Problem to solve - Could you copy the entries below verbatim, covering the stretch from the line containing "Where should I click to: Expand" through the line containing "[x=166, y=95]", both included?
# START OF Extracted material
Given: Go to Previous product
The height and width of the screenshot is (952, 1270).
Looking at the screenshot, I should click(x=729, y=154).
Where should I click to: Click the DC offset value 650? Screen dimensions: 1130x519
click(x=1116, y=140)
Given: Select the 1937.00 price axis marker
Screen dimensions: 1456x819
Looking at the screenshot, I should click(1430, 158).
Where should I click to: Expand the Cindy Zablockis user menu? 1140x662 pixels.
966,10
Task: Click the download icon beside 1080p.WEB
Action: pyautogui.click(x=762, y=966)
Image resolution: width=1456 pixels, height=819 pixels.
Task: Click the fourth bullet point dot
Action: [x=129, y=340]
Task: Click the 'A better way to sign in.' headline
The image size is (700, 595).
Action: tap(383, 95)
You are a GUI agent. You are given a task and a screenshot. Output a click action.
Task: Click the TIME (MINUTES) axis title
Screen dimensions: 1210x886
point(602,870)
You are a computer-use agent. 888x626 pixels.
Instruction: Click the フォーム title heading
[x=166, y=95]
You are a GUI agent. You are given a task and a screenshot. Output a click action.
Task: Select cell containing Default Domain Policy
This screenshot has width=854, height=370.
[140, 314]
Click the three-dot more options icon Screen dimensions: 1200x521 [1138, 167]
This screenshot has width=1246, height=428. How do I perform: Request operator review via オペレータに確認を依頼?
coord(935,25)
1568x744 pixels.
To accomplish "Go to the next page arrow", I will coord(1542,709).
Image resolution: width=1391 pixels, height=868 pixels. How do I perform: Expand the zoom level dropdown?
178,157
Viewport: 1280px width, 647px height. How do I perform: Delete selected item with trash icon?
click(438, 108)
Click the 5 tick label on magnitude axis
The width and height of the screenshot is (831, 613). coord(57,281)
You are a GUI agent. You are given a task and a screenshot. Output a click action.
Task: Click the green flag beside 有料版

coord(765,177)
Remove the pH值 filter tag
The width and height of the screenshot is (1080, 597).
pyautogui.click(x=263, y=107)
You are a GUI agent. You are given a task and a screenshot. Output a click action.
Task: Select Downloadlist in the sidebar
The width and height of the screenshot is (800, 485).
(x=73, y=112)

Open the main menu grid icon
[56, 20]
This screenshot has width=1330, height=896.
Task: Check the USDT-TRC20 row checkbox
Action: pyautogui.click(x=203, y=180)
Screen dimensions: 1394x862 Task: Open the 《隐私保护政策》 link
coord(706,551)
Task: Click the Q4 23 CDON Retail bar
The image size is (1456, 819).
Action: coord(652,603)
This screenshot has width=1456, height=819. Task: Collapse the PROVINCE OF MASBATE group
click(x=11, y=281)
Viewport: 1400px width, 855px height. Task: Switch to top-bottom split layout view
# END OF Extracted material
Problem solution -
Where should I click to: Expand the Cindy Zablockis user menu? 1140x662 pixels.
966,10
Task: Click the download icon beside 1080p.WEB
Action: pyautogui.click(x=762, y=966)
Image resolution: width=1456 pixels, height=819 pixels.
Task: Click the fourth bullet point dot
Action: [x=129, y=340]
Task: Click the 'A better way to sign in.' headline
The image size is (700, 595).
Action: tap(383, 95)
You are a GUI agent. You are given a task and a screenshot. Output a click action.
Task: Click the TIME (MINUTES) axis title
Screen dimensions: 1210x886
point(602,870)
You are a computer-use agent. 888x626 pixels.
Instruction: Click the フォーム title heading
[x=166, y=95]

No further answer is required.